State closing Warm Springs Outdoor Therapeutic Program this week, but private group seeks way to continue service for troubled teens

mrice@ledger-enquirer.comAugust 29, 2013 

The state's Warm Springs Outdoor Therapeutic Program, which has served hundreds of Georgia's troubled teens during its 30 years, is closing this week, but a glimmer of hope for that population has developed.

The executive committee of a local not-for-profit organization, Twin Cedars Youth and Family Services, has decided to pursue submitting a proposal to take over the wilderness-themed program.

The committee's eight members unanimously approved executive director Mike Angstadt's request Tuesday, "contingent on the ability to receive a license and receive contracts," he said Thursday.

"When a public agency runs a program and a private agency takes over, licenses aren't transferable," Angstadt said.

The state's Office of Residential Child Care monitors, inspects and licenses programs such as the one in Warm Springs. Getting licensed can take 30 to 60 days, Angstadt said.

Twin Cedars also would need to obtain contracts from the Department of Juvenile Justice and the Division of Family and Children Services. They are the two state agencies that have made the referrals to place youth in the Warm Springs program, commonly called OTP.

In addition, Twin Cedars must learn from the state's Department of Behavioral Health and Developmental Disabilities, which has run OTP, the procedure to submit a proposal, said Angstadt, who was OTP's first director (1983-95). Twin Cedars is headquartered in LaGrange and has facilities in Columbus, Macon and Opelika.

State Rep.
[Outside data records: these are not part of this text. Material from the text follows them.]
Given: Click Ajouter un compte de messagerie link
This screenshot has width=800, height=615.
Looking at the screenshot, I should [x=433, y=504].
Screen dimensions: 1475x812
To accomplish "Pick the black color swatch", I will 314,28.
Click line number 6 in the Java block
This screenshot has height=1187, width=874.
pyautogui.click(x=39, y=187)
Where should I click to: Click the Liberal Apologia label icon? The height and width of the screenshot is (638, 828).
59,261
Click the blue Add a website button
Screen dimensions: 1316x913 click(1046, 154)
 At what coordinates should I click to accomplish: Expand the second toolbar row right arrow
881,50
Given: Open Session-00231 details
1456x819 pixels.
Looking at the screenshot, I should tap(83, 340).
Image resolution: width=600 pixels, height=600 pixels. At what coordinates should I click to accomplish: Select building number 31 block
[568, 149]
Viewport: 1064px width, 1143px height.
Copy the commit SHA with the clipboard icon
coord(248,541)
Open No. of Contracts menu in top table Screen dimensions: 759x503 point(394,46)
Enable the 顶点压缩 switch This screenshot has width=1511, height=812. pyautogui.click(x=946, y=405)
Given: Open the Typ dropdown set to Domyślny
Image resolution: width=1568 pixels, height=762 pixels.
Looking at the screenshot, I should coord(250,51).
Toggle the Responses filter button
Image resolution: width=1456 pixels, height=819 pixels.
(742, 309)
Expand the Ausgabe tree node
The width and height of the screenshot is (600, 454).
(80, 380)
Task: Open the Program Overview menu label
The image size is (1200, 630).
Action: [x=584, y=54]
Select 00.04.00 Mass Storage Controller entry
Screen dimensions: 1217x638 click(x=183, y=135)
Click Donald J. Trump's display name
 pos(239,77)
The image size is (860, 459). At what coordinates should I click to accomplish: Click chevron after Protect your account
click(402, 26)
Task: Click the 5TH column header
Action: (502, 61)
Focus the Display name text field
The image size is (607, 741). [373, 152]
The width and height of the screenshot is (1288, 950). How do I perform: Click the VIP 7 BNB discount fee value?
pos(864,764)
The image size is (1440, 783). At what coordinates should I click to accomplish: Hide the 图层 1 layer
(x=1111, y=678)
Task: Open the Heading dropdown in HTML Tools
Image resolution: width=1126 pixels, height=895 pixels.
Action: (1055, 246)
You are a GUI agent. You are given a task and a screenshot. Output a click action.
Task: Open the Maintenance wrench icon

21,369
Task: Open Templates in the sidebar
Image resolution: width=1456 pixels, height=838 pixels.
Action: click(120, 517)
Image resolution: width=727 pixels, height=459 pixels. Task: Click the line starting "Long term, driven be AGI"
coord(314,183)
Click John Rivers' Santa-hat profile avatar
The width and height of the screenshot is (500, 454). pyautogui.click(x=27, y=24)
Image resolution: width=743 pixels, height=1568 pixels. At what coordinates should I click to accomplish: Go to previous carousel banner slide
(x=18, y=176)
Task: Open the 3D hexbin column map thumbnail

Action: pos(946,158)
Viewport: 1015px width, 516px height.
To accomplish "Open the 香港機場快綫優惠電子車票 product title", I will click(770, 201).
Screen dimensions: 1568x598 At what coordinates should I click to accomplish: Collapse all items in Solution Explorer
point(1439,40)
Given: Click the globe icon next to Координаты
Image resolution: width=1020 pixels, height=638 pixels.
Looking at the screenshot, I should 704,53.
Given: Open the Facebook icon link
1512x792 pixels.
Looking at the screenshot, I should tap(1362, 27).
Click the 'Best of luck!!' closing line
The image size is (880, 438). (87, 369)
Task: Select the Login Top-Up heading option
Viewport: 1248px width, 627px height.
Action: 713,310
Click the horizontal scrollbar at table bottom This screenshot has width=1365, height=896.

Debbie Bucker, D-Junction City, said Thursday that DBHDD commissioner Frank Berry plans to talk to Angstadt today about the proposal procedure.

Berry wasn't reached for comment, and DBHDD communications director Matt Carrothers didn't respond to the Ledger-Enquirer's voice mail or email Thursday.

Buckner, a Twin Cedars board member, attended Tuesday's executive committee meeting. She hopes officials can find a way to continue a program that helps wayward youth get back on track, as an alternative to or even before entering the juvenile justice system.

"There are very few preventative, early treatment programs available, in my opinion, that help youth deal with problems early on," she said, "and I'm hoping that this can be developed in such a way that we can do something to address that window of opportunity."

OTP's 600 acres were carved out of F.D. Roosevelt State Park off Ga. Highway 190 in Meriwether County, about 40 miles north of Columbus. If the property isn't used for a purpose at least similar to OTP, then ownership would revert to the Department of Natural Resources. Buckner, however, noted the DBHDD board didn't take formal action at its Aug. 19 meeting to close the program, "so that halted the transfer to DNR," and gives two months for a proposal to be submitted before the next scheduled meeting, Oct. 21.

"We're doing our due diligence, and we feel we may be able to serve children and families there," Angstadt said. "We feel guardedly optimistic."

DBHDD told OTP's 33 full-time and 10 part-time employees July 31 that it would close the program Aug. 31. Carrothers has said the residential program doesn't fit the department's revised mission to shift treatment from centralized institutions to facilities closer to home. OTP finished fiscal year 2013 with a deficit of $687,157 after expenditures of $2,335,699 and its July 31 enrollment of 18 youth was less than half its capacity of 44, he said.

OTP supporters say the program isn't a line item in the state budget anymore and has relied on $300,000 from DBHDD and $164 per day for each child referred by the Department of Juvenile Justice and the Division of Family and Children Services. The DJJ accounts for the majority of those referrals but inexplicably stopped them in June, effectively causing the program to run a deficit, OTP supporters say.

A year ago, the enrollment was 33, and there was a waiting list as recently as this winter, an OTP employee said on condition of anonymity. As recently as fiscal year 2011, the employee said, the program was self-supporting and returned $50,000 to the state, but DBHDD stopped allowing private-pay OTP clients.